Organizations focused on thriving, not merely surviving, are reassessing old paradigms to respond quickly to new challenges and opportunities. And, while hierarchy arguably is inherent, it should become less of an obstacle as teams collaborate more closely to achieve winning outcomes. This is not rocket science, but it does require a high level of self-awareness and, dare I say, humility.
Some of my best leadership moments did not occur when I was charging the hill. Instead, they were the moments when I invited my team to the table to tackle problems head on and reassured them that I believed in them. Those were the shoulder-to-shoulder moments when I effectively led my team while working at their side.
Let me explain further.
My “side by side” leadership philosophy began taking shape when I left corporate to launch a start-up. Without the shield of deep resources and prolonged timelines, I learned the importance of communicating with my team early and often. When challenges emerged, which was often, I shared them transparently. More importantly, I asked for help and engaged in collective problem solving. I also provided quick feedback, sometimes delivering unpleasant news but always with positive intent. What I saw emerge was a culture where everyone had a shared sense of purpose, individual belief, and commitment to each other. For me, it was a lesson in achieving greater impact by building the right culture.
Despite society’s fascination with charismatic leaders, the fact is that no single leader, especially today, can effectively lead an organization alone. Collaboration, different points of view, and team problem-solving approaches are essential for progress. Leaders who work side by side aren’t afraid to be challenged; they encourage healthy debate and foster ownership of ideas and outcomes among the team of smart, capable individuals they’ve assembled.
We’ve read about leaders who believe that always being out in front of their employees equates to being visionary.
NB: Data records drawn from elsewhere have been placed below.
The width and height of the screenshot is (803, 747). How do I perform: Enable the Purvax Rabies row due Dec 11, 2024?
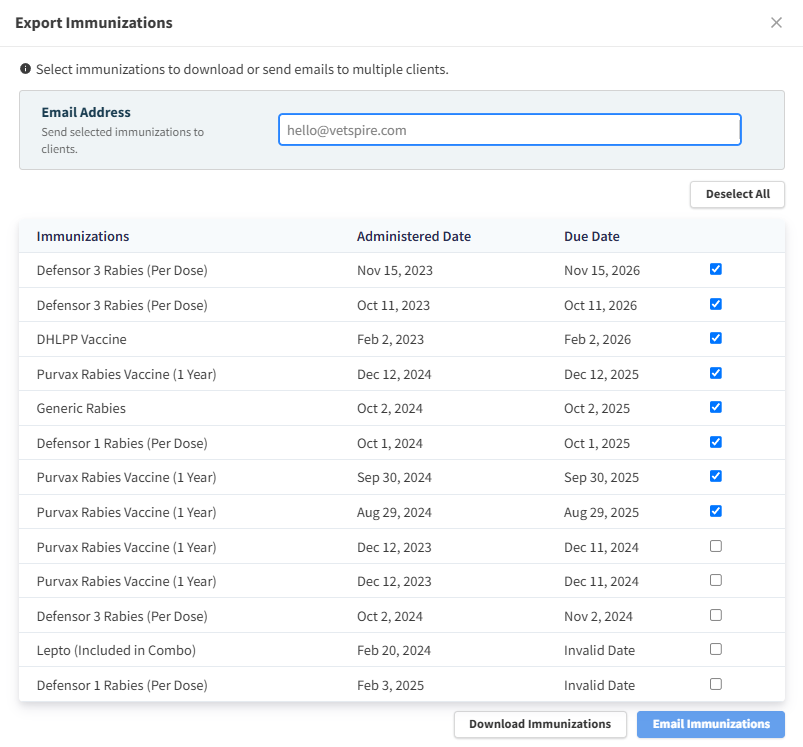click(x=715, y=545)
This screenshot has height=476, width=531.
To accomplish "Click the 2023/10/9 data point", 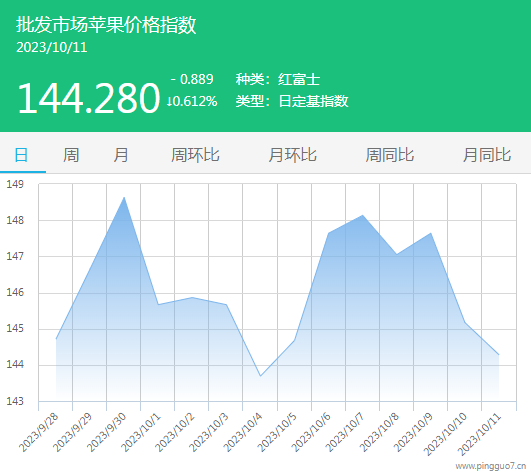I will pos(430,233).
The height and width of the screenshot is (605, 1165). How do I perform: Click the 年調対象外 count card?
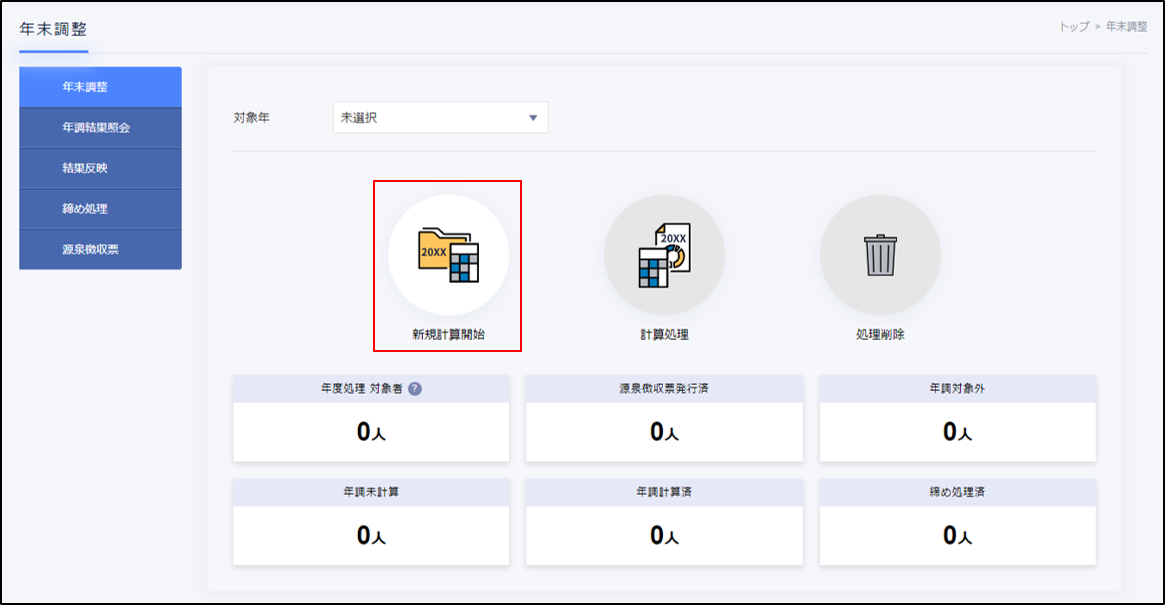[957, 430]
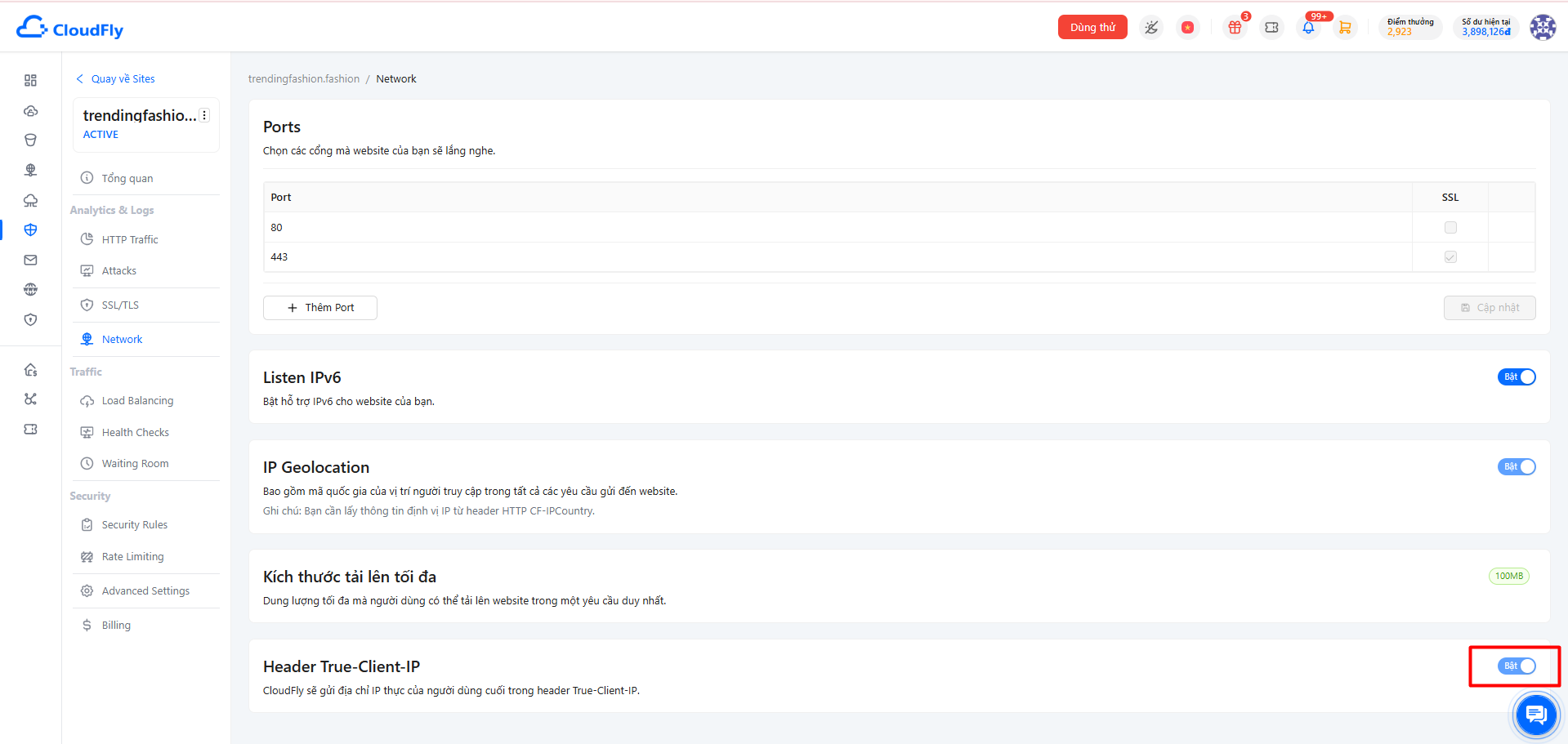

Their arrogance fosters the impression that they are the most knowledgeable person in their company, a shepherd who must lead a flock. In a world of rapid change, when executives require help recognizing blind spots and cracks in the organization, hubris can be harmful. By leading too far ahead, these leaders risk falling into a “leaderless trap” in which they are so far ahead that they leave employees behind, becoming an unrelatable caricature. As a result, they lose touch with their organization’s current realities. Employees today value and respect leaders that are relatable and human, rather than rigid and arrogant.
Those who lead from behind are at the other extreme of the spectrum. Leading from behind, which is sometimes disguised as full empowerment or autonomy, risks giving employees the impression that their manager lacks interest, direction, or clarity. As a result, these leaders may push and prod employees to get them where they need to go. Micromanagement, a lack of actual empowerment, and a sense of aimlessness are all possible outcomes.
Today, we have the choice to lead alongside our teams, side by side. This style of leadership creates an environment in which leaders can successfully listen, coach, guide and develop an employee’s potential, resulting in increased impact. From this vantage point, they can easily deliver a pat on the back or a tough love nudge. When leaders work side by side, they foster a culture in which every member of their team is seen, felt, and heard.
Side by side leadership does not abdicate the leader’s accountability, nor should it create an unfettered democratic workplace that leads to stagnation. It is not “soft” leadership. Instead, it is a people-centric philosophy that asserts that the coexistence of competence, confidence and humility as leadership traits result in greater business outcomes.
My goal as a side by side leader is to walk alongside my team as we navigate change, providing direction, support, and course correction as needed. This approach recognizes that everyone brings value and that organizations can flourish in change by fostering a shared sense of purpose and ownership.